894P - PRECEDENT subset analysis: safety and disease control with vintafolide monotherapy following discontinuation of pegylated liposomal doxorubicin (PLD)

Date 27 September 2014
Event ESMO 2014
Session Poster Display session
Topics Anti-Cancer Agents & Biologic Therapy
Ovarian Cancer
Presenter Dariusz Wydra
Citation Annals of Oncology (2014) 25 (suppl_4): iv305-iv326. 10.1093/annonc/mdu338
Authors D. Wydra1, S.A. Ghamande2, N.Y. Gabrail3, E. Nowara4, M. Bidzinski5, S. Depasquale6, R. Clark7, R.T. Penson8
  • 1Dept Of Gynecology, Gynecological Oncology, And Gynecological Endocrinology, Medical University of Gdansk, 80-402 - Gdansk/PL
  • 2Gynecologic Oncology, Georgia Regents University, Augusta/US
  • 3The Cancer Treatment And Research Facility, Gabrail Cancer Center, Canton/US
  • 4Clinical And Experimental Oncology Department, Cancer Center and Institute Gliwice Branch, Gliwice/PL
  • 5Department Of Gynecological Oncology, Specialist Hospital Inflancka, Warsaw/PL
  • 6Department Of Obstetrics And Gynecology, Chattanooga’s Program in Women’s Oncology, Chattanooga/US
  • 7Clinical Development, Endocyte, Inc., West Lafayette/US
  • 8Hematology/oncology, Massachusetts General Hospital, Boston/US

Abstract

Aim

Differential expression of the folate receptor (FR) in normal (low) and malignant (high) tissues makes FRs promising therapeutic targets.
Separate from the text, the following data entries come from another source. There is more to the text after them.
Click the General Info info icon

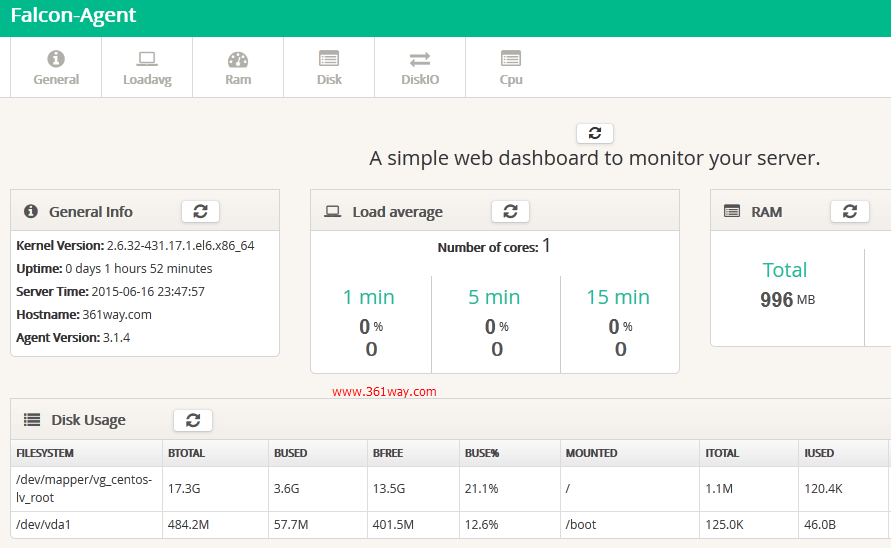[x=31, y=212]
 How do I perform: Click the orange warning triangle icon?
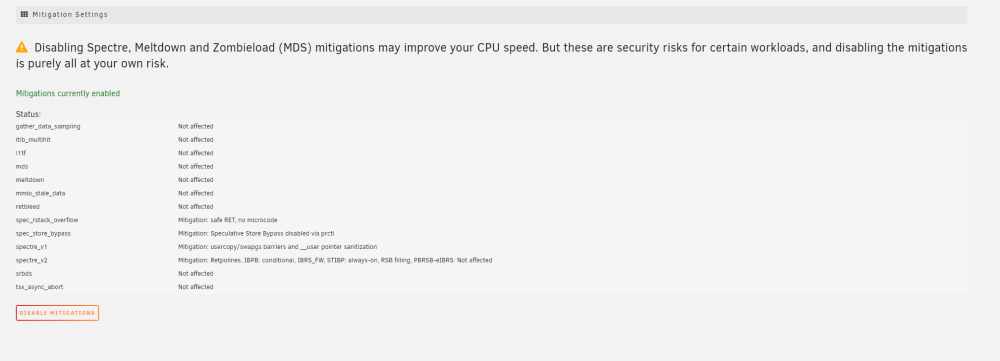coord(22,47)
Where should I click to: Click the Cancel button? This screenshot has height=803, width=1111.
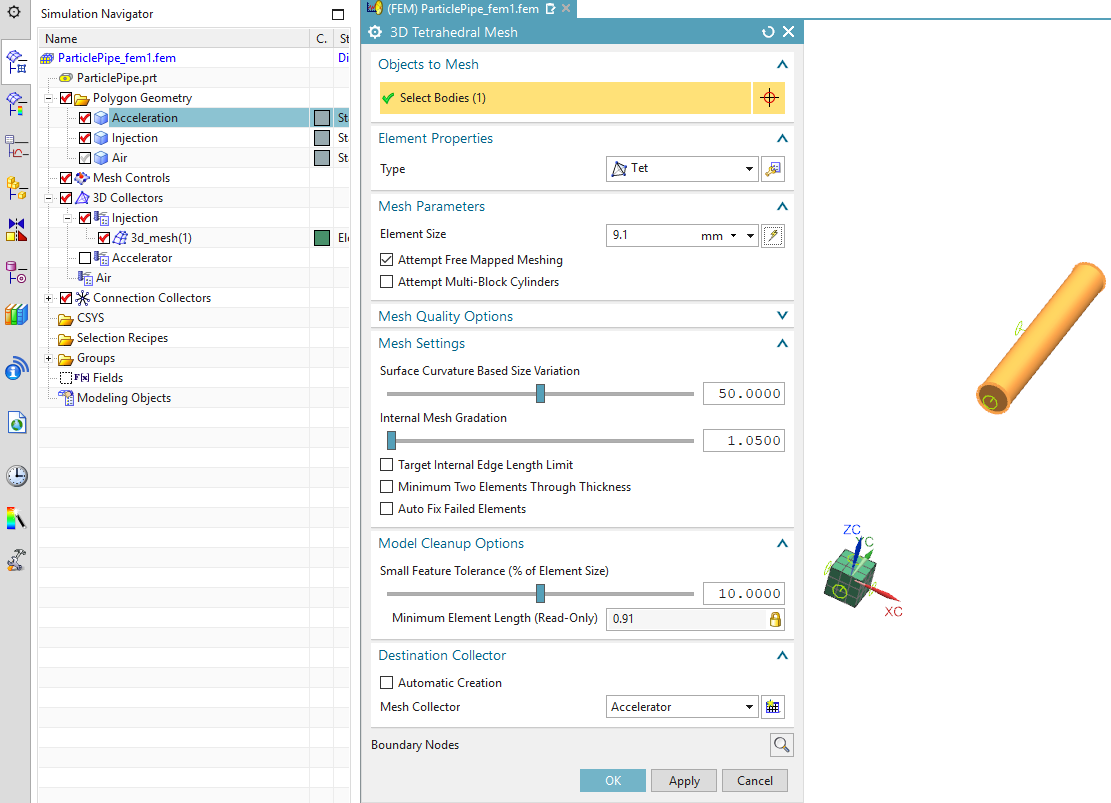pyautogui.click(x=755, y=781)
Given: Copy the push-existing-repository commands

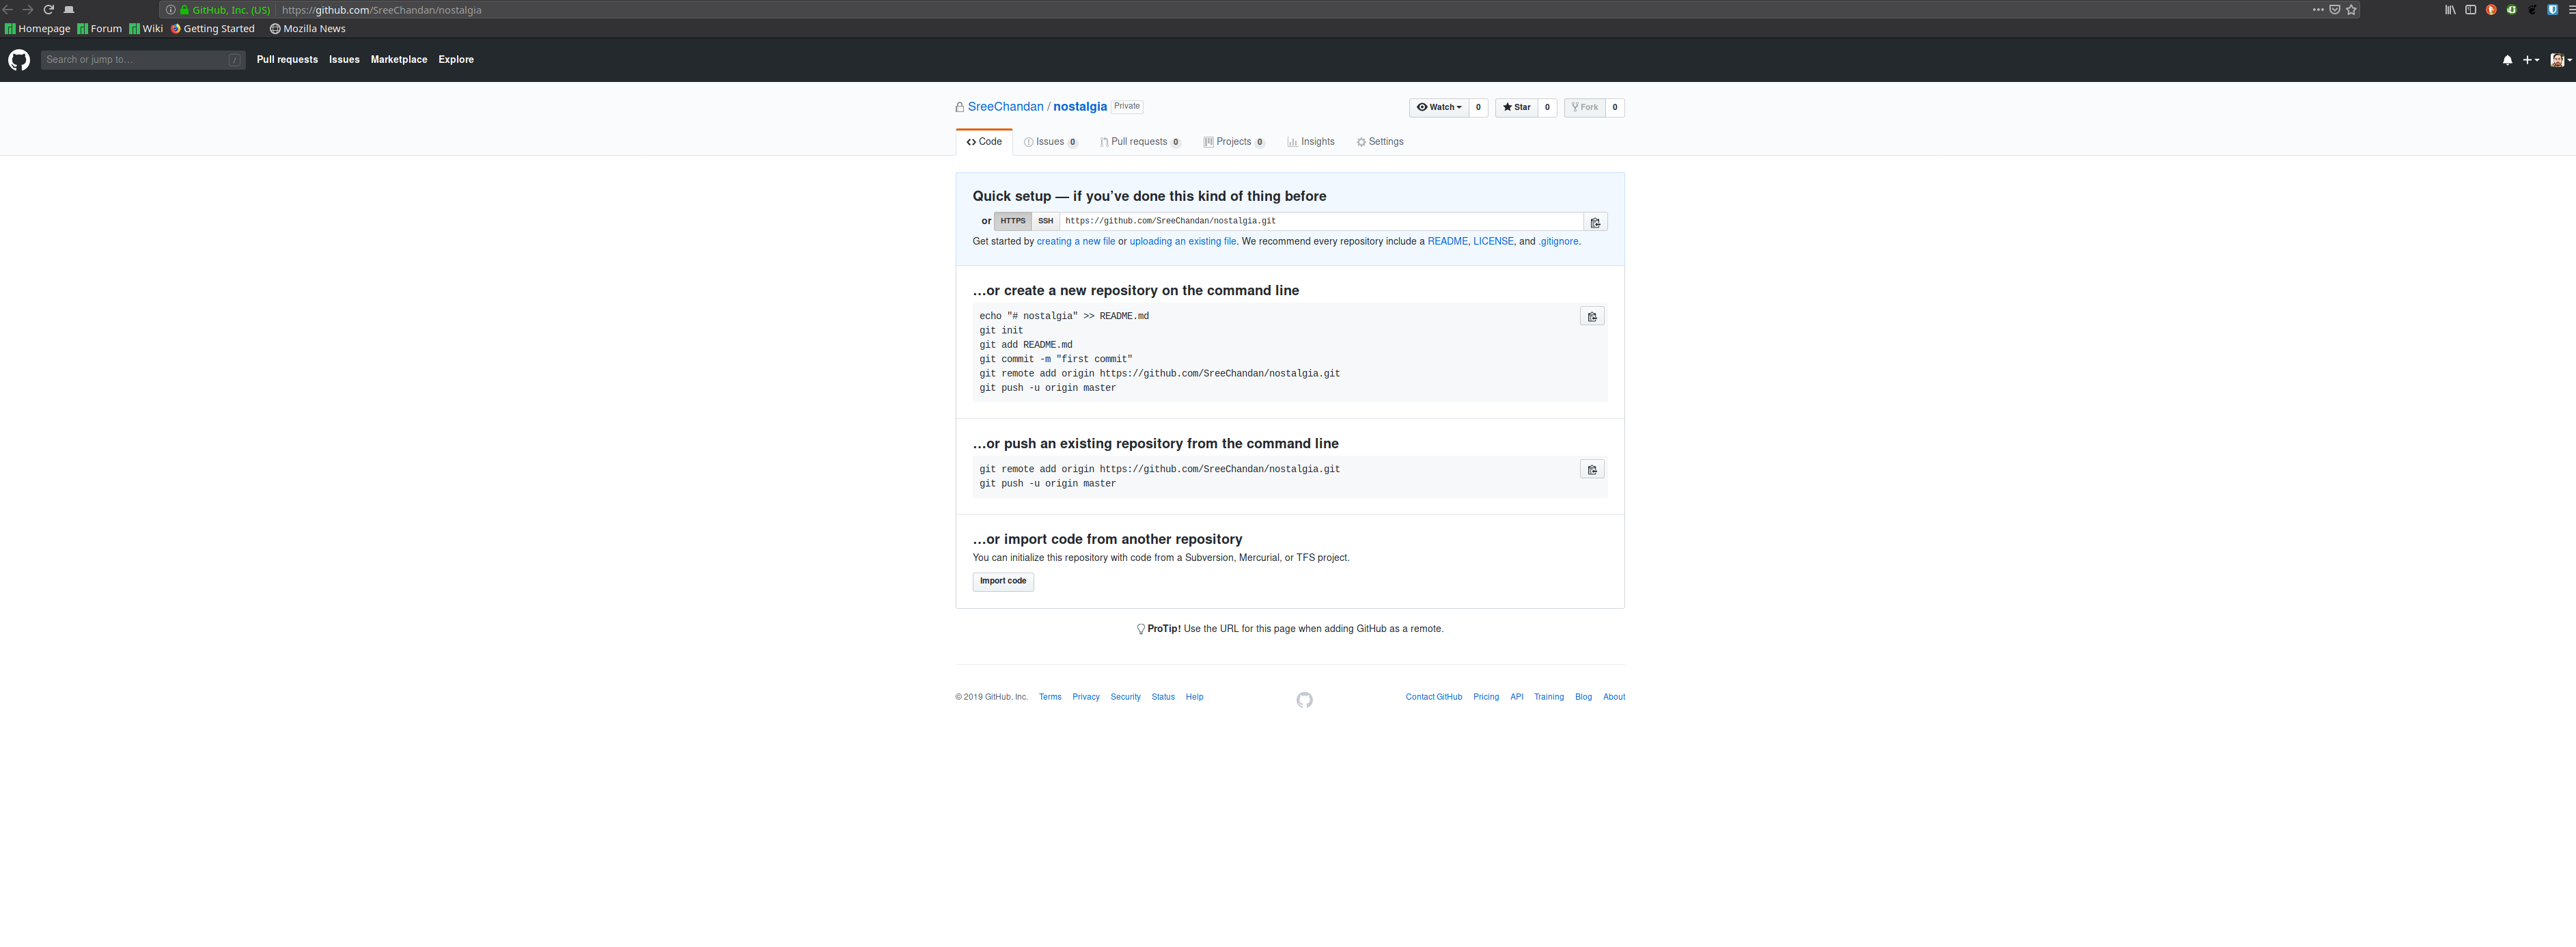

The randomized phase II PRECEDENT trial (NCT00722592) comparing vintafolide (Vinta), a folic-acid/desacetylvinblastine conjugate, and PLD vs PLD alone in platinum-resistant ovarian cancer (PROC) patients (pts) demonstrated progression-free survival (PFS) benefit in the combination arm (5.0 vs 2.7 months, respectively) and etarfolatide could predict Vinta responders (Naumann et al, JCO. 2013;31:4400). This subset analysis evaluated safety and disease control in pts who discontinued PLD and continued on single-agent Vinta.

Methods

PROC pts (≥18 years) with ECOG PS of 0-2 and <2 prior systemic cytotoxic regimens were randomized (2:1) to Vinta + PLD or PLD alone. Per protocol, pts in the Vinta + PLD arm who had reached maximum allowable cumulative dose of PLD, or who discontinued PLD due to unacceptable toxicity, could continue with single-agent Vinta. Study endpoints included PFS, response rate, and safety.

Results

The intention-to-treat population was 149 pts (Vinta + PLD, n = 100; PLD, n = 49). Twenty-two pts from the combination arm discontinued PLD and continued on Vinta alone. The most common reasons for PLD discontinuation were maximum permitted dose (n = 6) and hand-foot syndrome (n = 9). Median number of cycles of Vinta alone was 4 (range: 1-16). In pts receiving only Vinta, median time from monotherapy to progression, death, or treatment discontinuation was 4.3 months, and median survival time was 18 months. Treatment toxicity in these 22 pts was less during treatment with Vinta alone, compared with the Vinta + PLD combination, for the following (respectively): gastrointestinal disorders (9.1% vs 95.5%); skin or soft tissue disorders (9.1% vs 90.9%); hematologic disorders (9.1% vs 77.3%).

Conclusions

Following discontinuation of PLD, Vinta monotherapy resulted in continued disease control with a favorable side-effect profile. These data indicate a potential benefit of continued Vinta monotherapy for patients unable to continue on the Vinta + PLD combination.

Disclosure

R. Clark: Other substantive relationships: Employee of Endocyte; R.T. Penson: Scientific Advisory Board Member: Endocyte Corporate-sponsored research: Clinical Trial Funding - PI for Endocyte. All other authors have declared no conflicts of interest.